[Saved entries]
--

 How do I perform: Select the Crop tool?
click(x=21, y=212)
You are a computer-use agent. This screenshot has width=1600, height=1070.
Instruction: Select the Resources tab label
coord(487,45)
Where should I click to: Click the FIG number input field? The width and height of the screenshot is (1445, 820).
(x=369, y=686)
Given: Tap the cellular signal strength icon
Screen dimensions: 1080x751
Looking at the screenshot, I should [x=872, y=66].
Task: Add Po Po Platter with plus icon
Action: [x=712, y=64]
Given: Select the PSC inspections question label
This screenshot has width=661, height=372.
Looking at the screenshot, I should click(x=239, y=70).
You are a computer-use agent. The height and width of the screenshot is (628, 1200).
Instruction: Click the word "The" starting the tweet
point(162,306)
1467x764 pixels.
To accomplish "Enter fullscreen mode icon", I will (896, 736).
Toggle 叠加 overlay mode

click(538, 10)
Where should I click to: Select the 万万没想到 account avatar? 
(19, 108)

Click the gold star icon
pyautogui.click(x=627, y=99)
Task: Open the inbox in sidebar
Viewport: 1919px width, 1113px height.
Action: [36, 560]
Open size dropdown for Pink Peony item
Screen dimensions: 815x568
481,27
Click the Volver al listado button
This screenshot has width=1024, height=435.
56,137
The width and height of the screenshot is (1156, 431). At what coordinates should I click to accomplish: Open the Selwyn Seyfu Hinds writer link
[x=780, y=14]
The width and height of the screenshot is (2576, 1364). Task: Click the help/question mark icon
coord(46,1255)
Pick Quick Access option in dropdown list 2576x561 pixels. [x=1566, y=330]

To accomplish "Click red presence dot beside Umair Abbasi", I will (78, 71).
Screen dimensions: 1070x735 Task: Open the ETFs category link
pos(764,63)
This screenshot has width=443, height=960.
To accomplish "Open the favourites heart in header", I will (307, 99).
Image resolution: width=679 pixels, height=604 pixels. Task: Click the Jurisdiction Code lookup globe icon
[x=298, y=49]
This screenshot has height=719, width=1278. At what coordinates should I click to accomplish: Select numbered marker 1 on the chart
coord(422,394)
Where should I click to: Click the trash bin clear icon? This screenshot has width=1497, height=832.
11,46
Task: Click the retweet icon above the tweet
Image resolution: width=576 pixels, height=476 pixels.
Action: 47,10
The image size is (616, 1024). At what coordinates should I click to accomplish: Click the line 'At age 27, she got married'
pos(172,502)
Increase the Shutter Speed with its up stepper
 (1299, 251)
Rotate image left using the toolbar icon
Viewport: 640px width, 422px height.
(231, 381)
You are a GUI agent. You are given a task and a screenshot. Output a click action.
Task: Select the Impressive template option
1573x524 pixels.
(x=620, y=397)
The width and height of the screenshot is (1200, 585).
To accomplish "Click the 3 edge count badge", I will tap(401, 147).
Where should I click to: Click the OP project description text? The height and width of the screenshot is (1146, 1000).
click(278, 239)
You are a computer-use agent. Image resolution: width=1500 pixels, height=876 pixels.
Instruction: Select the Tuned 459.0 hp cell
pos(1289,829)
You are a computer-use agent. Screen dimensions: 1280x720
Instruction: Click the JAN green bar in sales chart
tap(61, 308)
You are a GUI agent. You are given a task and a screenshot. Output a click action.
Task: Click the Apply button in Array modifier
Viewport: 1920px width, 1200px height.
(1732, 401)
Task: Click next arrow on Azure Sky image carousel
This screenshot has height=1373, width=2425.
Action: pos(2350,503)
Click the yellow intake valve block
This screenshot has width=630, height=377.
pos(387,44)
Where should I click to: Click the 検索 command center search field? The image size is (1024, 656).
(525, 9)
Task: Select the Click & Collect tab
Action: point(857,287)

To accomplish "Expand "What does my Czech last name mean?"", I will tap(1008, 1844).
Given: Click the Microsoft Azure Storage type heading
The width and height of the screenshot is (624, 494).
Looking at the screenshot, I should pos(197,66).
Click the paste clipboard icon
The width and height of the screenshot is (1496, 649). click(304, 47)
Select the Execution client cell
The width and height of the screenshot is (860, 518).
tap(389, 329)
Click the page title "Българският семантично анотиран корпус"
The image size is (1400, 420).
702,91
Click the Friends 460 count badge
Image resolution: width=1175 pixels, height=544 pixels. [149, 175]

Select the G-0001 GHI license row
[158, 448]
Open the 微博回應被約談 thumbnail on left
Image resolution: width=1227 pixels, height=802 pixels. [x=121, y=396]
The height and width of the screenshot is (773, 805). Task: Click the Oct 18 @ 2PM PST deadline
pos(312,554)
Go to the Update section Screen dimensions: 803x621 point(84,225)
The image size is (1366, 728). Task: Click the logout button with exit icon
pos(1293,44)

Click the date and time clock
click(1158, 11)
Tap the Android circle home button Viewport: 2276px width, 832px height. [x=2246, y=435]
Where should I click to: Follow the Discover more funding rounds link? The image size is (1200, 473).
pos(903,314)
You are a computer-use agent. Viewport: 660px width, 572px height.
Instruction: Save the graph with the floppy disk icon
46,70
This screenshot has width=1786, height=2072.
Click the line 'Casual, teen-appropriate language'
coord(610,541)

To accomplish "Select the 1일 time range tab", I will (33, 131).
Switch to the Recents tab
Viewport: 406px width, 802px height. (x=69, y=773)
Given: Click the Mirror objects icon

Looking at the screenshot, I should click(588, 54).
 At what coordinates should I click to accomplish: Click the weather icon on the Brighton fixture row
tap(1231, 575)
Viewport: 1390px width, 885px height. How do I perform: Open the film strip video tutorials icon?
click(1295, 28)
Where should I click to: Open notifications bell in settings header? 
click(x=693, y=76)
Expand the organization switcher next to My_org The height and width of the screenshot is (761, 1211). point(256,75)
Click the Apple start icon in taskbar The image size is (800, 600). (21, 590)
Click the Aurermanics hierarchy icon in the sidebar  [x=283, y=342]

--

▶ _What the exercise asks_
Your answer should consist of every line from the entries that holds "Expand".

▶ _Written response_
To accomplish "Expand "What does my Czech last name mean?"", I will tap(1008, 1844).
Expand the organization switcher next to My_org The height and width of the screenshot is (761, 1211). point(256,75)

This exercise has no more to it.